Phase 2, Randomized, Double-Blind Trial – One of Very Few in Uveitis
Participants in the randomized, double-blind trial were at least 18 years old and had intermediate, posterior, or pan uveitis that was active despite 2 weeks of treatment with glucocorticoids (oral prednisolone 10-60 mg/day). They were randomized 1:1 to filgotinib (200 mg once daily) or placebo and were assessed for evidence of treatment failure from week 6 onwards.

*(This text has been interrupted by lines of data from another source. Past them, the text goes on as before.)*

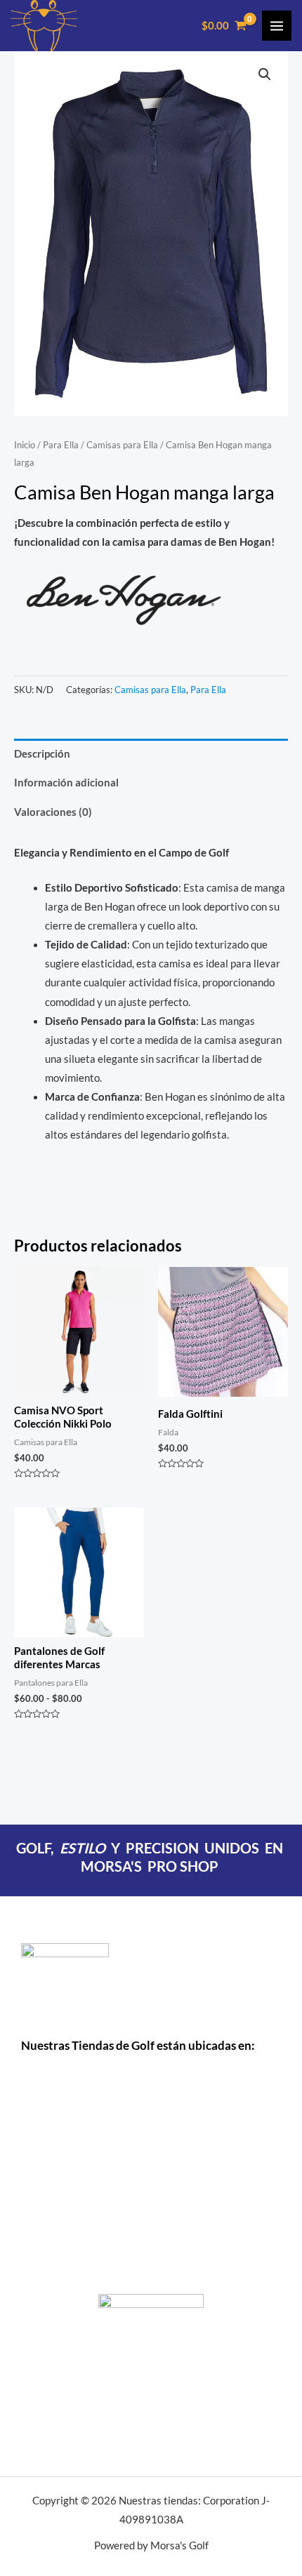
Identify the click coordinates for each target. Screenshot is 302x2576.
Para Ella (61, 444)
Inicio (24, 444)
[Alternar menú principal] (276, 25)
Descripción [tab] (42, 754)
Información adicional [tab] (66, 783)
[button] (264, 74)
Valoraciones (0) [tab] (53, 812)
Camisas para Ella (122, 444)
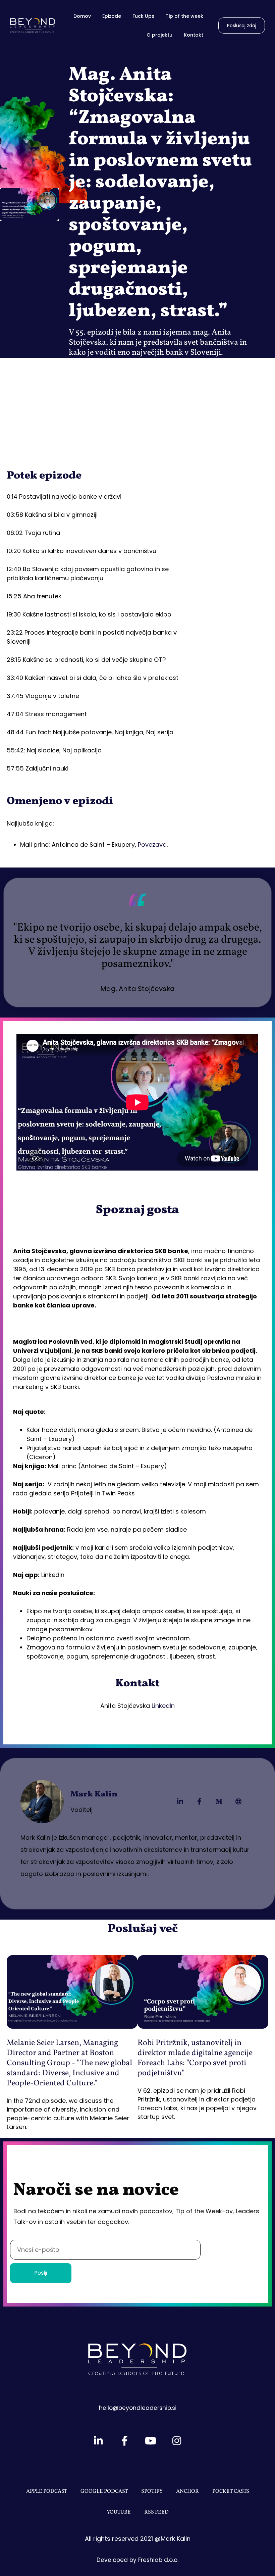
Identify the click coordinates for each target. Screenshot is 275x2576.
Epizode (111, 16)
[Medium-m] (219, 1801)
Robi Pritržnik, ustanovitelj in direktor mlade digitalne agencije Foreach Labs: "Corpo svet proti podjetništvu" (195, 2058)
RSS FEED (156, 2512)
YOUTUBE (119, 2512)
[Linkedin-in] (180, 1801)
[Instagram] (177, 2441)
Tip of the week (184, 16)
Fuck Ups (143, 16)
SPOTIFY (152, 2491)
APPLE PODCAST (46, 2491)
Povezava (152, 844)
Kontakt (193, 35)
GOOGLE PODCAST (104, 2491)
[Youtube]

Glucocorticoids in all participants were tapered off over 15 weeks.
The primary endpoint was the proportion of participants with treatment failure by week 24, defined as new, active, inflammatory chorioretinal and/or retinal vascular lesions at week 6 or later; worsening of best corrected visual acuity by 15 or more letters; or inability to achieve an anterior chamber cell or vitreous haze grade less than or equal to 0.5+ at week 6 or a 2-step grade increase after week 6. These effects had to be present in at least one eye.
Patients were stratified by the presence of sarcoidosis-related uveitis, baseline use of immunosuppressants, and prior use of anti–tumor necrosis factor (TNF) therapy. The mean patient age was 46 years, and around 60% were female, 57% had pan uveitis, and 22% had posterior uveitis. The mean number of uveitis flares in the previous 12 months was two.
A total of 37 patients received filgotinib and 35 received placebo, and together they composed the safety analysis set. Of these, 32 on filgotinib and 34 on placebo continued treatment to week 6, so 66 patients entered the efficacy analysis.
The study sponsor, Gilead, decided to stop the trial early for business reasons after the U.S. Food and Drug Administration rejected its application for filgotinib in the treatment of rheumatoid arthritis, and only 74 patients of the originally planned 248 participants were randomized. “Therefore, the conclusions that have been drawn from the study are limited, and results should be interpreted with caution,” Besuyen noted.
Primary Endpoint of Treatment Failure Favored Filgotinib
The primary endpoint of treatment failure was met by 12 (38%) of 32 patients taking filgotinib and 23 (67%) of 34 patients taking placebo, generating an odds ratio of 0.23 favoring filgotinib, which was statistically significant (P = .008), Besuyen reported.
The median time to treatment failure on or after week 6, one of the trial’s secondary endpoints, was 22 weeks for placebo but could not be calculated for filgotinib because fewer than half of these patients failed treatment with filgotinib.
Filgotinib was safe and well tolerated, and the safety profile emerging from this study was similar to that seen in the indications for which it is marketed in the European Union, United Kingdom, and Japan (rheumatoid arthritis and ulcerative colitis). There were no deaths, no major adverse cardiovascular events, no malignancies, and no opportunistic infections. Treatment-emergent serious adverse events were seen in 13.5% with filgotinib and 5.7% with placebo.
Gilead Sciences and Galapagos NV sponsored and collaborated on the trial. Besuyen is an employee of Galapagos NV. Baraliakos has declared no relevant financial conflicts of interest.